Com um ótimo roteiro, não linear, Free Solo inicia-se com Alex enfrentando o maior desafio de sua trajetória: escalar o perigoso rochedo El Capitain, situado no Parque Nacional de Yosemite, na Califórnia. É um imenso paredão, íngreme, desprovido de maiores rugosidades e pontos de apoio, e parece ser impossível de ser escalado sem cordas ou outro tipo de proteção. A possibilidade de uma queda é gigantesca e, talvez por isso mesmo torna-se uma obsessão para o alpinista. Esse desejo incontrolável de superar o desafio está no centro dramático do documentário, que acerta ao tentar explicá-lo, buscando traçar um retrato complexo, tridimensional de seu protagonista.

Free Solo, do ponto de vista cinematográfico, é muito mais interessante por contrapor sensacionais sequências de escalada e desconcertantes momentos de intimidade na vida de Alex.

Alex Hannold é uma celebridade nacional, capa de inúmeras revistas, mas herói improvável em uma cultura que estimula a superexposição – ele é um introvertido. Filho de uma família de classe média, teve com o pai, diagnosticado tardiamente com Síndrome de Asperger (forma leve de autismo), uma relação difícil, apesar de também afetuosa. Como havia pouco diálogo entre eles, em decorrência das limitações resultantes da condição enfrentada pela figura paterna, Alex encontrou refúgio nas atividades físicas, no alpinismo, e em uma forma de escalada que o libertasse da obrigação de manter um convívio contínuo com outras pessoas. Alinha-se, dentro da cultura dos EUA, à figura do cavaleiro solitário, recorrente nos westerns clássicos do cinema hollywoodiano. Uma de suas frases mais emblemáticas no filme é: “Nada de bom acontece tendo uma vida feliz e aconchegante”. Para Alex, o risco é sua zona de conforto.

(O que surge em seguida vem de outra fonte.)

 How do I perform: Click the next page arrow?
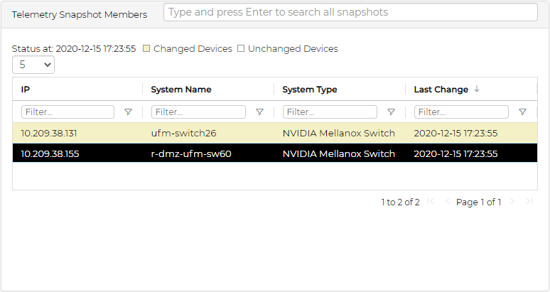pyautogui.click(x=512, y=202)
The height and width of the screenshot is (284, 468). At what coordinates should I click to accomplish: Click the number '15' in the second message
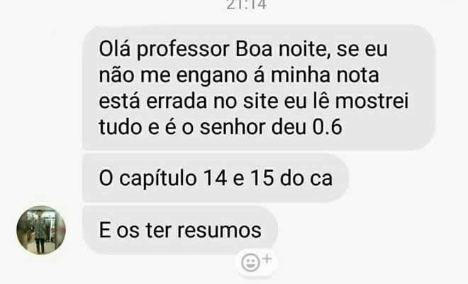click(x=262, y=178)
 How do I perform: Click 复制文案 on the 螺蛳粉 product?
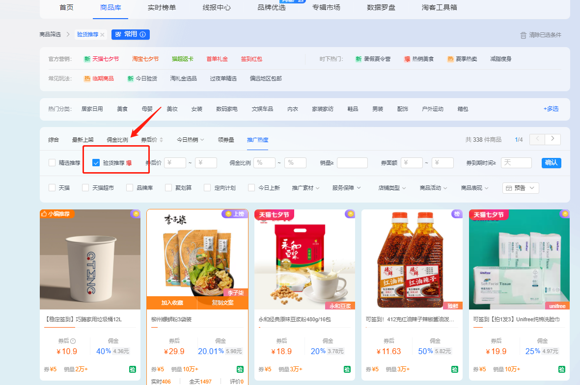tap(222, 303)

Free Solo, do ponto de vista cinematográfico, é muito mais interessante por contrapor sensacionais sequências de escalada a desconcertantes momentos de intimidade na vida de Alex, grandes planos abertos e closes. As câmeras estão em drones, a fazer incríveis tomadas aéreas, mas também no interior da van onde o personagem “mora”. No veículo, ele discute sua complicada relação com a companheira Sanni McCandless, que de certa forma lhe serve como ponte com o mundo real – ele chega a cogitar romper o namoro quando sofre uma queda e machuca o tornozelo, após uma falha cometida por ela durante uma escalada em casal.

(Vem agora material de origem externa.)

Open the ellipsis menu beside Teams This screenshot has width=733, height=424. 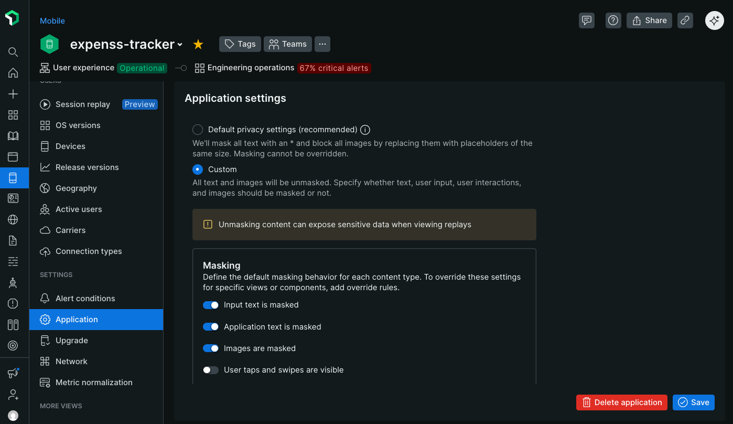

A escolha dos diretores de não filmar à distância a épica odisseia de Alex, assim transformando a escalada do El Capitain em uma espécie de metáfora dos seus desafios não apenas como alpinista, mas também como homem, faz de Free Solo muito mais do que um documentário de aventura, ou uma edificante história de superação. É um retrato, ao mesmo tempo íntimo e épico.